Chadian opposition snubs Deby’s national dialogue
July 28, 2006 (N’DJAMENA) — The Chadian government on Friday launched a long-awaited national dialogue aimed at sealing differences with the opposition, but President Idriss Deby’s main opponents stayed away.
With Deby facing attacks from rebels operating on the eastern border from Sudan, as well as high-level defections, mutinies and scathing criticism from the opposition, Chad’s international partners have called repeatedly for talks to bring all political factions together.
“The country’s biggest challenge is to engage in a process of national dialogue and reconciliation in order to settle conflicts through dialogue rather than force, thus contributing to reducing poverty and improving development,” World Bank President Paul Wolfowitz said during a visit last week.
But the government did not invite rebel groups to sit at the table and the two main opposition movements consequently refused to join the 54 parties and civil society groups that turned up for the dialogue due to last until next Wednesday.
“We will not participate,” said Ibni Oumar Mahamat Saleh of the Coordination of Political Parties for the Defence of the Constitution (CPDC). “We want a national dialogue that excludes no one.”
But Prime Minister Pascal Yaodimnadji, who chaired the talks, bluntly refused. “We cannot make lawful that which is unlawful,” he said. He also accused the rebels of working for Chad’s enemies.
“How could a dialogue take place with those who have placed themselves at the service of foreigners?” he said. Chad cut diplomatic relations with Sudan on 14 April, a day after government forces repelled a rebel attack on N’djamena. Chad blamed Sudan for backing the rebels.
But the opposition maintains that excluding rebel groups from the talks will not help the return of peace.
Chad’s other major opposition grouping, Federation Action for the Republic (FAR), has also rejected an invite. “This dialogue is a masquerade,” said FAR MP Ngarledji Yorongar. “Deby is under pressure from the international community to talk to the opposition and is simulating a dialogue.”

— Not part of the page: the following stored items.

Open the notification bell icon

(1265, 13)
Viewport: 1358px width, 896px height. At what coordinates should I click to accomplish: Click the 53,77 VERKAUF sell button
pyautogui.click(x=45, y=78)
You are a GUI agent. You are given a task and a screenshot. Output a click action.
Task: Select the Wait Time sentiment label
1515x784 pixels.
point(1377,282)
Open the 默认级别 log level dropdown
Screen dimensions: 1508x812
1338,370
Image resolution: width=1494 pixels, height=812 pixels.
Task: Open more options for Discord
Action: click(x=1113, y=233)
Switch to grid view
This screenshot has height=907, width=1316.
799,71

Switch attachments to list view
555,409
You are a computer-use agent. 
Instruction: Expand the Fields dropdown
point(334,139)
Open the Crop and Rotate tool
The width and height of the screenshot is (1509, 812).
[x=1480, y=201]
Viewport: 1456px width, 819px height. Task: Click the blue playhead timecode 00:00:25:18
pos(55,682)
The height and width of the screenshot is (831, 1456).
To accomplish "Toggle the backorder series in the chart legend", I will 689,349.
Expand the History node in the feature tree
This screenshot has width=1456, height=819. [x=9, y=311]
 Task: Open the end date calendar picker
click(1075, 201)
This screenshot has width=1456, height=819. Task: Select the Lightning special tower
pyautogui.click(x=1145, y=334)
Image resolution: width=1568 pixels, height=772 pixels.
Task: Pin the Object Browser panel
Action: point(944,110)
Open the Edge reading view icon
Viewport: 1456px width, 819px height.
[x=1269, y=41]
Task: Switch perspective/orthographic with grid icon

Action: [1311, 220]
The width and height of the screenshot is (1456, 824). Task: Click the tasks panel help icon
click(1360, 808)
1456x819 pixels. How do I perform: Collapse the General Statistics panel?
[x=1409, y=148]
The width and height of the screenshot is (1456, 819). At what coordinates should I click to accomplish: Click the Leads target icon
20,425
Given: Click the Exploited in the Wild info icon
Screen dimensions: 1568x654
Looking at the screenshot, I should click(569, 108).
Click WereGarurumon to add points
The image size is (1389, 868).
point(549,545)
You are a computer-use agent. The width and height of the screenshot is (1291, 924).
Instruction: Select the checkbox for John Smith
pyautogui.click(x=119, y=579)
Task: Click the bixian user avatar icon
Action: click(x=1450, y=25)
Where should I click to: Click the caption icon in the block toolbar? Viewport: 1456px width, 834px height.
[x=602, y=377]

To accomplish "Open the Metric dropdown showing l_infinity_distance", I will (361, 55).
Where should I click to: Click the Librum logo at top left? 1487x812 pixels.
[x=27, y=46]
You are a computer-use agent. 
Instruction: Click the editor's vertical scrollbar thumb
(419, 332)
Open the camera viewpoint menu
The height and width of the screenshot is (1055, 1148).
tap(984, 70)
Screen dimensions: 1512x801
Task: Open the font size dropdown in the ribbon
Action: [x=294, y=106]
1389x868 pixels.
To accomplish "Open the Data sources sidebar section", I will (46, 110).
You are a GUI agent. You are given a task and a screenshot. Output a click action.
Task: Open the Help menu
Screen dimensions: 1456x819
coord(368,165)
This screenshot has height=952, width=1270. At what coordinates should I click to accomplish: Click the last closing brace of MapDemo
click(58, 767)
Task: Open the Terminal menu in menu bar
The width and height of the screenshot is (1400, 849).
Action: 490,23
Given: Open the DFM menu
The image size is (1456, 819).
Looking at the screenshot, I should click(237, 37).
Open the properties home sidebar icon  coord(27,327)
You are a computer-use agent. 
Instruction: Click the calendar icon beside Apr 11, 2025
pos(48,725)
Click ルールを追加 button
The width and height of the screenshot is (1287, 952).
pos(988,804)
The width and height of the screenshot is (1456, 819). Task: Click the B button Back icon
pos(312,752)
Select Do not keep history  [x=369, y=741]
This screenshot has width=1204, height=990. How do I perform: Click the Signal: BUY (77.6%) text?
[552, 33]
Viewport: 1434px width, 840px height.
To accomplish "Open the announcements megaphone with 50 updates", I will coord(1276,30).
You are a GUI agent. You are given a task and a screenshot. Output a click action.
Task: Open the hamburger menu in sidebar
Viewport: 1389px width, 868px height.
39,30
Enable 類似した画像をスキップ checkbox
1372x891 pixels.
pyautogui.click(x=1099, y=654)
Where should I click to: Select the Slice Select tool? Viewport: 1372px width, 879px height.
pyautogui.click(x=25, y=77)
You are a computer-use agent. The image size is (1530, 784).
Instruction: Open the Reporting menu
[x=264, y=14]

On announcing the launch of a national dialogue last June, Deby had said the talks “will give Chadians the means and the political will to build their own country, while reinforcing the democratic experience.”
The decision was the president’s first overture to the opposition since holding presidential elections on 3 May in the face of a boycott by the Chadian opposition.
Since reports surfaced in 2004 that Deby was planning to change the constitution to run for a third presidential term, the political situation in Chad has been extremely fragile. Deby came to power in 1990 in a coup.
Discontent led to the creation of an armed rebellion but Deby nonetheless went ahead with elections on 3 May and was subsequently declared victor.
This week however, military representatives from Chad and Sudan agreed in N’djamena to stop hosting each other’s rebel forces in their territory. While Chad blames Sudan for backing the rebels, Sudan accuses Chad of supporting rebels in Darfur. Fighting there has pushed some 200,000 Sudanese refugees into Chad.
Under Wednesday’s deal, the two sides agreed to set up a joint military commission to monitor their shared border that stretches some 1,000 km north-south through the Sahara desert.
This military reunion comes ahead of a scheduled meeting between the two heads of state, President Idriss Deby of Chad and Sudan’s President Umar Hassan al-Bashir in the Senegalese capital, Dakar, in August. That meeting will be chaired by President Abdoulaye Wade of Senegal and could see the restoration of diplomatic relations between the two countries.